Enquanto busca interagir e conquistar seu filho, o que parece ser seu único interesse, Rane não se mostra contrário a separação iminente e até busca se entender com o namorado de sua esposa. Paralelamente, passa a ser assediado com afinco pela bela e jovem Linda (Linda Haynes), uma garçonete meio desmiolada que vê no homem uma especie de ídolo - "Sou sua groupie", ela diz a certa altura. Em um dia ao retornar para a casa, Rane é surpreendido por um grupo de homens atrás de sua maleta de moedas. Nesse momento, percebemos a real dimensão do trauma do Major. Ao começar a ser surrado pelos criminosos, Rane entra em um transe onde a dor parece não lhe atingir. Para piorar, sua esposa e filho chegam em casa no mesmo momento. E ainda que o garoto tenha prontamente entregue a maleta com as moedas, o grupo não se refuta em assassinar a família à sangue frio. Mas o trabalho não foi completo, pois o Major resistiu aos ferimentos e claro que vai buscar vingança. Durante a sessão de violência, ele perdeu a mão e passa a usar um afiado gancho no lugar. Acostumado e afeiçoado com a guerra, Rane vai instituir uma cruzada pessoal, usando Linda como isca e buscando auxílio em um ex-comandado seu, o soldado Johnny, interpretado por um jovem, mas não menos talentoso, Tommy Lee Jones (Lincoln)

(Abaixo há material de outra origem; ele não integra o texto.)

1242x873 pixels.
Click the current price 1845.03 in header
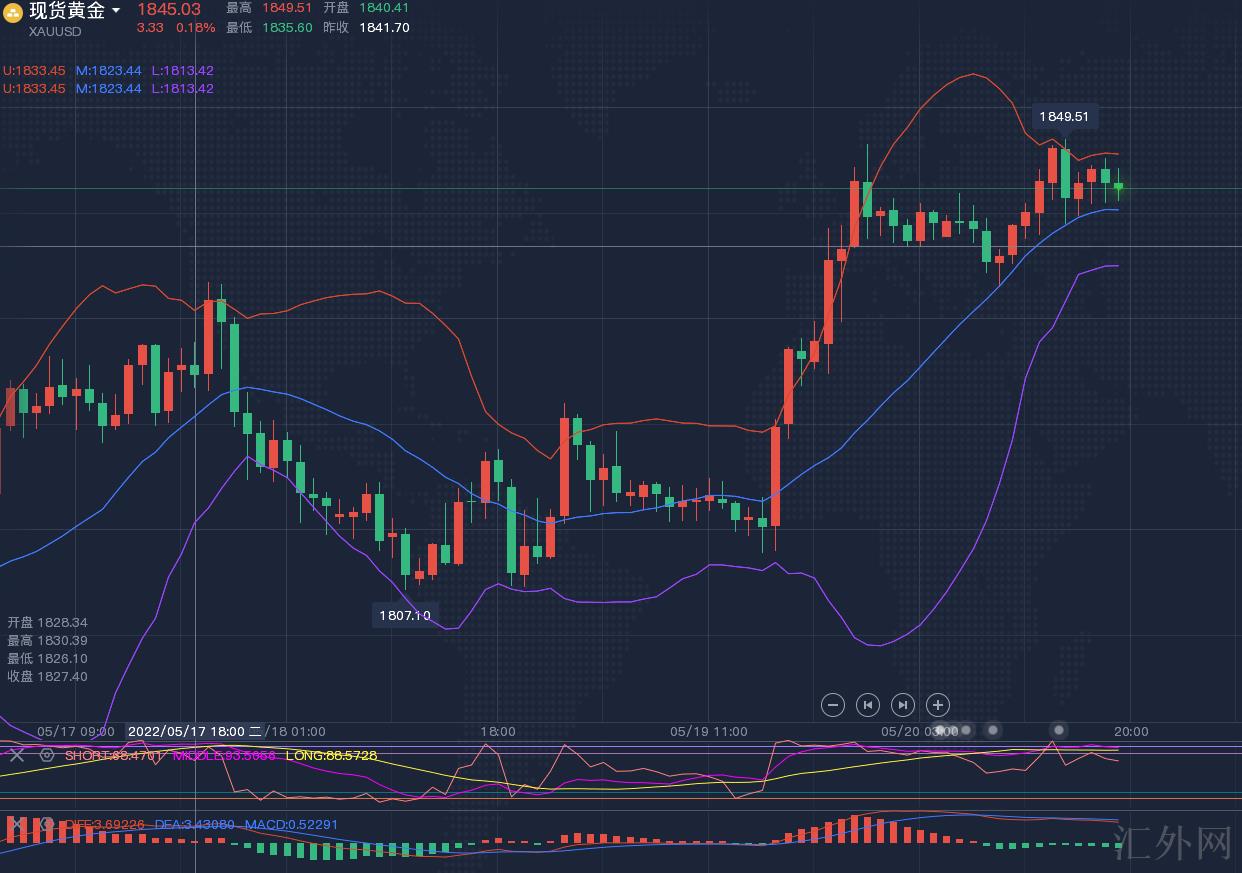(169, 9)
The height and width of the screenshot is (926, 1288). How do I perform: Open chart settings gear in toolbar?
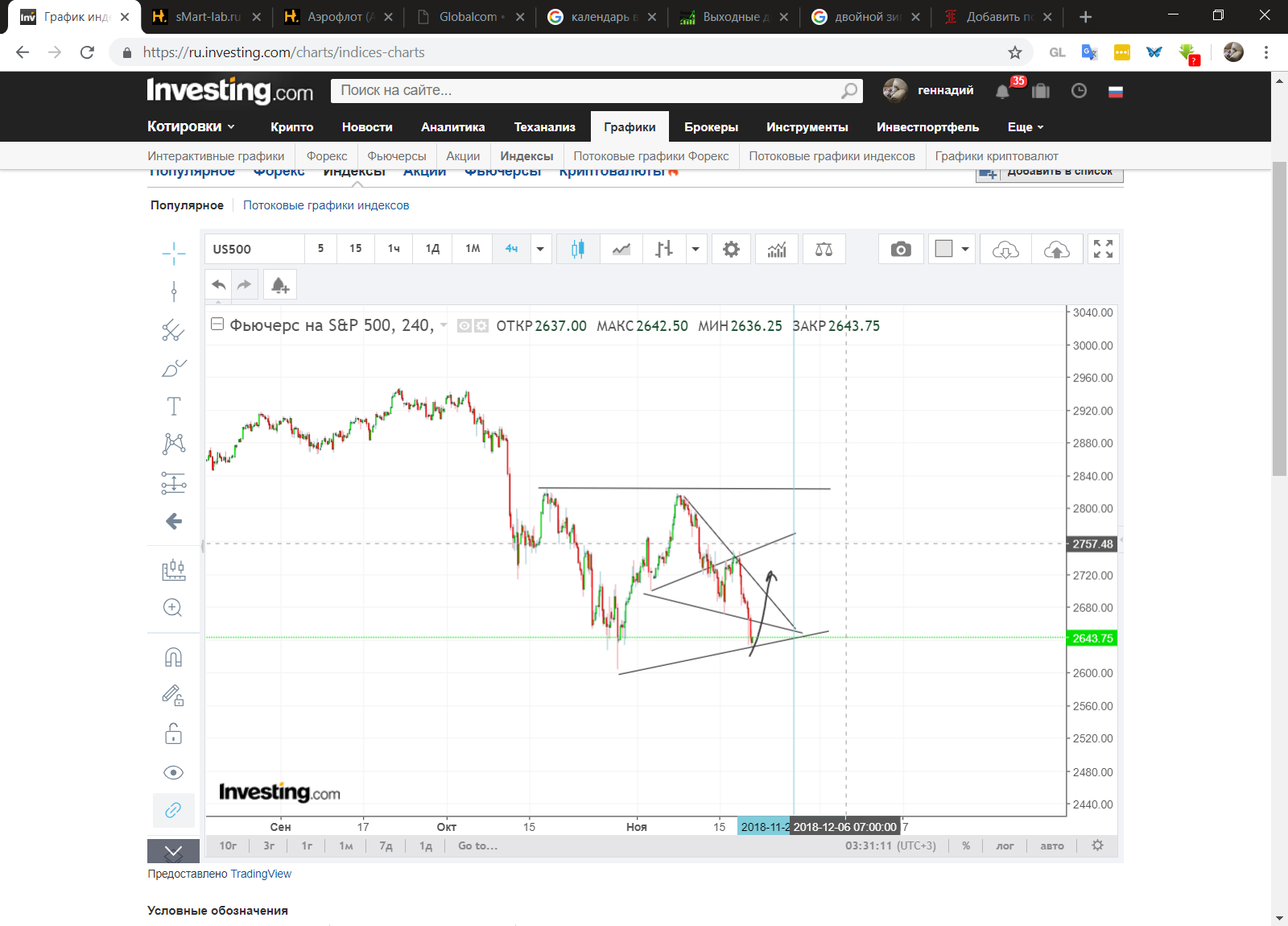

Carregando na tensão gradativamente, A Outra Face da Violência demonstra uma direção consistente de John Flynn, especialmente nas cenas de ação. Posteriormente, Flynn se especializaria no gênero, dirigindo filmes como Condenação Brutal (1989) e Fúria Mortal (1991). O primeiro protagonizado por Sylvester Stallone (Alvo Duplo) e o segundo por Steven Seagal. O contexto crítico social, apesar de amenizado pela temática de vingança, encontra seu lugar na trama, evidenciando problemas relativos a violência gratuita, a inércia das autoridades e a hipocrisia do american way of life. O roteiro de Paul Schrader contém alguns exageros, mas que condizem com o ritmo do filme e com outros trabalhos seus, como o antológico Taxi Driver (1976). Bem verdade que existem semelhanças entre o Major Rane e o taxista Travis Bickle. Ambos são desajustados e acreditam que na violência exista algum sentido para suas existências. Mas nessa comparação reside um detalhe que faz toda a diferença: William Devane não é Robert De Niro (O Lado Bom da Vida). A atuação de Devane, extremamente caricata e canastrona, ao ponto de quase rir quando informado da morte de sua família, é um dos pontos fracos do filme. Não chega a comprometer o resultado final, mas irrita em diversos momentos.





Ficha Técnica:
A Outra Face da Violência (Rolling Thunder).
Direção: John Flynn.
Roteiro: Paul Schrader, Heywood Gould.
País: EUA.
Ano: 1977.
Elenco: William Devane, Tommy Lee Jones, Linda Haynes, James Best, Dabney Coleman, Luke Askew, Lisa Richards.